Les Grecs sans le savoir, viennent de nous inviter au réveil des mythes les plus fondateurs de l’Europe moderne et post moderne. Car si, comme le disait Mircéa Eliade, un mythe est un récit fondateur, alors un nouveau récit vient de s’exprimer par le Verbe d’un peuple, la plus vieille nation européenne; première en temps et en sens.
Le premier est de savoir quel est le nom qui se cache derrière le «non». Ce nom est souveraineté. Depuis les voyages d’Odysseus-Ulysse, jusqu’aux batailles des Thermopyles et de Troie, l’esprit de la Grèce repose sur la défense de la souveraineté de chaque Cité, de chaque île, au milieu des jeux des puissances et des Grands sans ne jamais sans défaire. Autrement dit, les Grecs ont dit un «Non» de culture souveraine, mais pas souverainiste. Oui à la souveraineté, à la volonté de puissance d’un peuple de dire «Non» car tel est son bon droit, mais «non» à la sortie de l’Europe, ni à la rupture avec les Enfants de la Grèce de toujours, aux Alliés d’aujourd’hui et de demain. Car ni la Turquie encore ennemie, ou la Russie Orthodoxe et Slave ne peuvent avoir les yeux d’Europa pour Zeus comme les Européens de 2015. Dans l’Europe actuelle, qui balaya les referenda irlandais et français d’une pichenette, ce coup de semonce grec annonce le retour des peuples souverains sur le Vieux continent.
Préférer avoir tort avec Périclès que raison avec la Troïka.

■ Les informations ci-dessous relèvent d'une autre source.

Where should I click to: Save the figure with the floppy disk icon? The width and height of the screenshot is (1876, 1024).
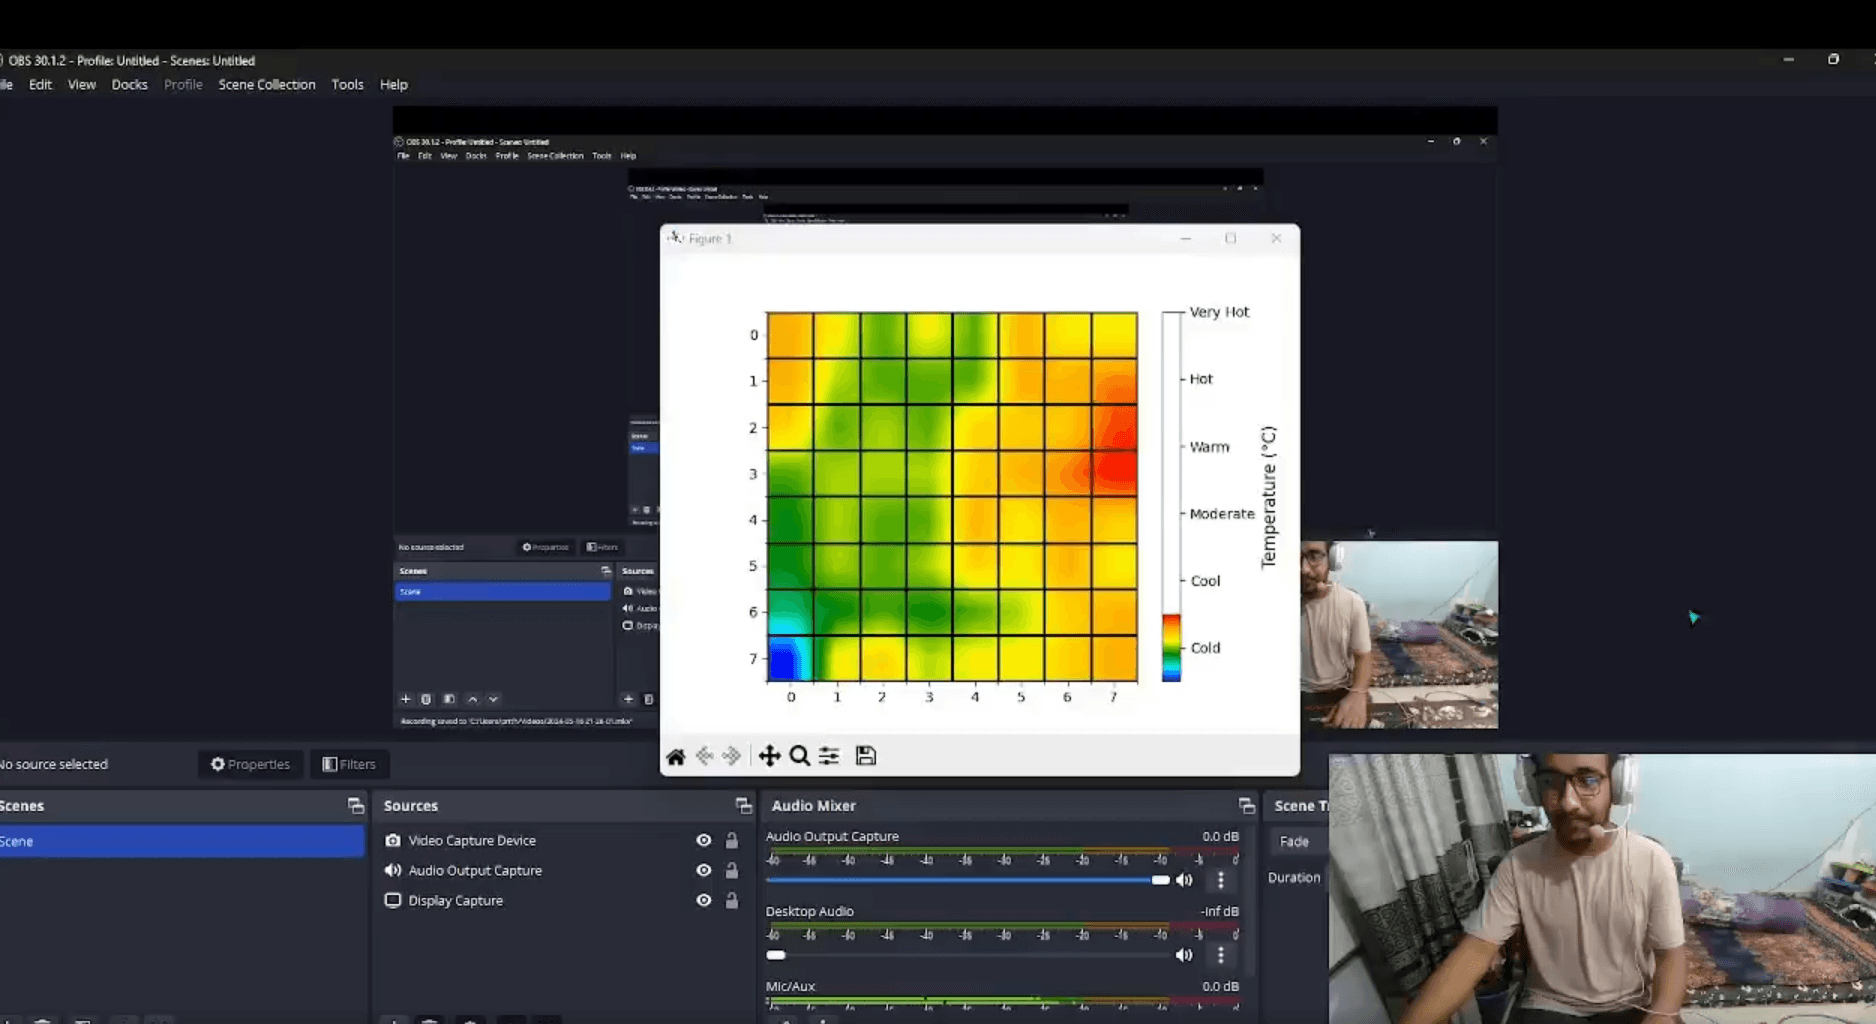click(866, 756)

Le deuxième drame fécond qu’annonce le vote grec est la folle idolâtrie, irrationnelle et déjà condamnée des Européens pour la démocratie populaire profonde. Les élites politiques mais surtout financières effrayées par les réactions du corps collectif, comme elles haïssent la force du corps humain pour les seules joies cérébrales qu’elles louent, veulent repousser, tel un caprice, le recours à un referendum contre la loi des Marchés. Il n’est point question de refuser aux créanciers de réclamer leur juste droit d’être remboursés, mais quand un peuple doit payer pour des années d’incuries de ses élites et de celles de l’Europe en l’occurrence, le recours au vote démocratique par referendum, est donc son ultime arme pacifique.
Croyance contre croyance.
Croyance que la vox populi peut tout faire contre la loi matérialiste des financiers et des libéraux contre leur croyance que les règles rationnelles doivent tout régir.
La Grèce, à tort ou à raison, a choisi de recourir au referendum. Mais faisant cela, les Grecs ont remis au premier plan l’idée qu’un peuple se régénère lorsqu’il s’exprime massivement sur une question, comme jadis sous l’Athènes de Périclès, comme récemment sous la France gaullienne. La Grèce vient de donner un sacré coup de jeune à la Fontaine de Jouvence des peuples européens. Il est fort à parier que devant le vide idéologique et identitaire qui est celui des peuples européens, il s’agit là d’un symbole fondateur
Sacralité de l’identité confiante.
L’identité parlons-en justement. «Croisement d’une histoire, d’une géographie et d’une cause», selon Lévi-Strauss, l’identité d’un peuple ne peut se contenir dans les frontières et les limites spatio-temporelles de ceux qui le composent, c’est-à-dire ici les Grecs vivants. Une identité interpelle et secoue un peuple mais prend sa source et sa vision dans et pour une Nation. La nation grecque peut-elle se résumer aux dettes que ses élites d’un temps donné ont contractées ? La nation grecque «signifie»-t-elle autre chose ? A-t-elle encore une fierté, c’est-à-dire, une joie d’être ce qu’elle est, bien plus que ce qu’elle possède ou ne possède plus ? Ce peuple immense de par son histoire, hallucinant de par sa géographie, a-t-il encore une Cause à défendre, même pauvre, humilié à 60 euros par jour par personne ?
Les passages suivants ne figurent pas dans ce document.